Exercise description —
Each record below needs to be written out exactly as it reads.

---------- Raw data ----------

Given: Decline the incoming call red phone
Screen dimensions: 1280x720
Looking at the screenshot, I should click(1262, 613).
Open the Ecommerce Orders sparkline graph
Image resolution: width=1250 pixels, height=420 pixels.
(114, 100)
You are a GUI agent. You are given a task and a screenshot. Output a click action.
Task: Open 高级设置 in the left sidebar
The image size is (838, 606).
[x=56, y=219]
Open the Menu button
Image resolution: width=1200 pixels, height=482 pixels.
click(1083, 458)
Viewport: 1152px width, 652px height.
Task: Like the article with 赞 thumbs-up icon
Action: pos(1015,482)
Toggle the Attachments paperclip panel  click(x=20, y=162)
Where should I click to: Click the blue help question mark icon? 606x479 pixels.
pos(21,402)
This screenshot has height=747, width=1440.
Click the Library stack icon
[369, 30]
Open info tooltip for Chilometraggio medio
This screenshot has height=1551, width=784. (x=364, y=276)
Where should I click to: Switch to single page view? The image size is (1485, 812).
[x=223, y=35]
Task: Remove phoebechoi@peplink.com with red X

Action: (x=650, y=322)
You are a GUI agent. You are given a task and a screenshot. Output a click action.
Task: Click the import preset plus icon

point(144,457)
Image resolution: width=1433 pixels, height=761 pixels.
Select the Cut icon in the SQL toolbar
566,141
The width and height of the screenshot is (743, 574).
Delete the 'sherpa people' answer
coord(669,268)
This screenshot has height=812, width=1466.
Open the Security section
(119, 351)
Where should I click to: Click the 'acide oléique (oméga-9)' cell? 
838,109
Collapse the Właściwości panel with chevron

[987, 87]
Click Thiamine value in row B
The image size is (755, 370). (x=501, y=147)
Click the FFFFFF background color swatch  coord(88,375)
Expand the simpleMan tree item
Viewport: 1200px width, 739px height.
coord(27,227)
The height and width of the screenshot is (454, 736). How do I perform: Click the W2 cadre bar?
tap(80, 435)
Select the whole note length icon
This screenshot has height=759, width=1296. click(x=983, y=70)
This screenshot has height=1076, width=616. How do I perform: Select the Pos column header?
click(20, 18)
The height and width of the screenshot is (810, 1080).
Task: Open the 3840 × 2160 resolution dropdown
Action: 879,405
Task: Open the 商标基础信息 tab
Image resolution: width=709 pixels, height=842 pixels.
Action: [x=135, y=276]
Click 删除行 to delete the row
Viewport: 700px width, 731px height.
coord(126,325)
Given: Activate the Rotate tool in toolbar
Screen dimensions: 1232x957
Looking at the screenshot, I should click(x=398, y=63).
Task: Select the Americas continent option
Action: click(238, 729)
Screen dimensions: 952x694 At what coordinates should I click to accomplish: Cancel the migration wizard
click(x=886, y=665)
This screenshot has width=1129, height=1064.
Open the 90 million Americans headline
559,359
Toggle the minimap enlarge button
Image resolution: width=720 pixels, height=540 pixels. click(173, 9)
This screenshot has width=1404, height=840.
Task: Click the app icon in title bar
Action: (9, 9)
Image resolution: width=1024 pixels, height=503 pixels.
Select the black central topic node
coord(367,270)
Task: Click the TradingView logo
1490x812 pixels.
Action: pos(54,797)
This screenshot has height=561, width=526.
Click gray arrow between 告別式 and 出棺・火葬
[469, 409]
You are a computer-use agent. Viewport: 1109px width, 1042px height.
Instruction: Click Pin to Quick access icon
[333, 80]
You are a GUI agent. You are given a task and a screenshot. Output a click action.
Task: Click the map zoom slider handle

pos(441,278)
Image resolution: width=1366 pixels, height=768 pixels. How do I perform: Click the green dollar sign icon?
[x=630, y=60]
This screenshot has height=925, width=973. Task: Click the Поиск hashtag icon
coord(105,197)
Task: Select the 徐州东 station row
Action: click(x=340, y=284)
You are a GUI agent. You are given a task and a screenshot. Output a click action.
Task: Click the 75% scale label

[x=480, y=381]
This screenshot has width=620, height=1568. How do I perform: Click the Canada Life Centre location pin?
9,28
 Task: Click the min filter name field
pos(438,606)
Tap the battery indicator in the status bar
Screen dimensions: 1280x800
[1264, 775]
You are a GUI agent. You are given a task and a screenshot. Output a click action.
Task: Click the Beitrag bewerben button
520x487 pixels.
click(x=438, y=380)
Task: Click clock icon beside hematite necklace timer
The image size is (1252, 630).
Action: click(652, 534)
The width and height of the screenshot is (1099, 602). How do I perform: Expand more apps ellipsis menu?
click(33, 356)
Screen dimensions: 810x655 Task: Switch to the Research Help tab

----------

Task response —
Given: Decline the incoming call red phone
Screen dimensions: 1280x720
Looking at the screenshot, I should click(1262, 613).
Open the Ecommerce Orders sparkline graph
Image resolution: width=1250 pixels, height=420 pixels.
(114, 100)
You are a GUI agent. You are given a task and a screenshot. Output a click action.
Task: Open 高级设置 in the left sidebar
The image size is (838, 606).
[x=56, y=219]
Open the Menu button
Image resolution: width=1200 pixels, height=482 pixels.
click(1083, 458)
Viewport: 1152px width, 652px height.
Task: Like the article with 赞 thumbs-up icon
Action: pos(1015,482)
Toggle the Attachments paperclip panel  click(x=20, y=162)
Where should I click to: Click the blue help question mark icon? 606x479 pixels.
pos(21,402)
This screenshot has height=747, width=1440.
Click the Library stack icon
[369, 30]
Open info tooltip for Chilometraggio medio
This screenshot has height=1551, width=784. (x=364, y=276)
Where should I click to: Switch to single page view? The image size is (1485, 812).
[x=223, y=35]
Task: Remove phoebechoi@peplink.com with red X

Action: (x=650, y=322)
You are a GUI agent. You are given a task and a screenshot. Output a click action.
Task: Click the import preset plus icon

point(144,457)
Image resolution: width=1433 pixels, height=761 pixels.
Select the Cut icon in the SQL toolbar
566,141
The width and height of the screenshot is (743, 574).
Delete the 'sherpa people' answer
coord(669,268)
This screenshot has height=812, width=1466.
Open the Security section
(119, 351)
Where should I click to: Click the 'acide oléique (oméga-9)' cell? 
838,109
Collapse the Właściwości panel with chevron

[987, 87]
Click Thiamine value in row B
The image size is (755, 370). (x=501, y=147)
Click the FFFFFF background color swatch  coord(88,375)
Expand the simpleMan tree item
Viewport: 1200px width, 739px height.
coord(27,227)
The height and width of the screenshot is (454, 736). How do I perform: Click the W2 cadre bar?
tap(80, 435)
Select the whole note length icon
This screenshot has height=759, width=1296. click(x=983, y=70)
This screenshot has height=1076, width=616. How do I perform: Select the Pos column header?
click(20, 18)
The height and width of the screenshot is (810, 1080).
Task: Open the 3840 × 2160 resolution dropdown
Action: 879,405
Task: Open the 商标基础信息 tab
Image resolution: width=709 pixels, height=842 pixels.
Action: [x=135, y=276]
Click 删除行 to delete the row
Viewport: 700px width, 731px height.
coord(126,325)
Given: Activate the Rotate tool in toolbar
Screen dimensions: 1232x957
Looking at the screenshot, I should click(x=398, y=63).
Task: Select the Americas continent option
Action: click(238, 729)
Screen dimensions: 952x694 At what coordinates should I click to accomplish: Cancel the migration wizard
click(x=886, y=665)
This screenshot has width=1129, height=1064.
Open the 90 million Americans headline
559,359
Toggle the minimap enlarge button
Image resolution: width=720 pixels, height=540 pixels. click(173, 9)
This screenshot has width=1404, height=840.
Task: Click the app icon in title bar
Action: (9, 9)
Image resolution: width=1024 pixels, height=503 pixels.
Select the black central topic node
coord(367,270)
Task: Click the TradingView logo
1490x812 pixels.
Action: pos(54,797)
This screenshot has height=561, width=526.
Click gray arrow between 告別式 and 出棺・火葬
[469, 409]
You are a computer-use agent. Viewport: 1109px width, 1042px height.
Instruction: Click Pin to Quick access icon
[333, 80]
You are a GUI agent. You are given a task and a screenshot. Output a click action.
Task: Click the map zoom slider handle

pos(441,278)
Image resolution: width=1366 pixels, height=768 pixels. How do I perform: Click the green dollar sign icon?
[x=630, y=60]
This screenshot has height=925, width=973. Task: Click the Поиск hashtag icon
coord(105,197)
Task: Select the 徐州东 station row
Action: click(x=340, y=284)
You are a GUI agent. You are given a task and a screenshot. Output a click action.
Task: Click the 75% scale label

[x=480, y=381]
This screenshot has width=620, height=1568. How do I perform: Click the Canada Life Centre location pin?
9,28
 Task: Click the min filter name field
pos(438,606)
Tap the battery indicator in the status bar
Screen dimensions: 1280x800
[1264, 775]
You are a GUI agent. You are given a task and a screenshot. Output a click action.
Task: Click the Beitrag bewerben button
520x487 pixels.
click(x=438, y=380)
Task: Click clock icon beside hematite necklace timer
The image size is (1252, 630).
Action: click(652, 534)
The width and height of the screenshot is (1099, 602). How do I perform: Expand more apps ellipsis menu?
click(33, 356)
Screen dimensions: 810x655 Task: Switch to the Research Help tab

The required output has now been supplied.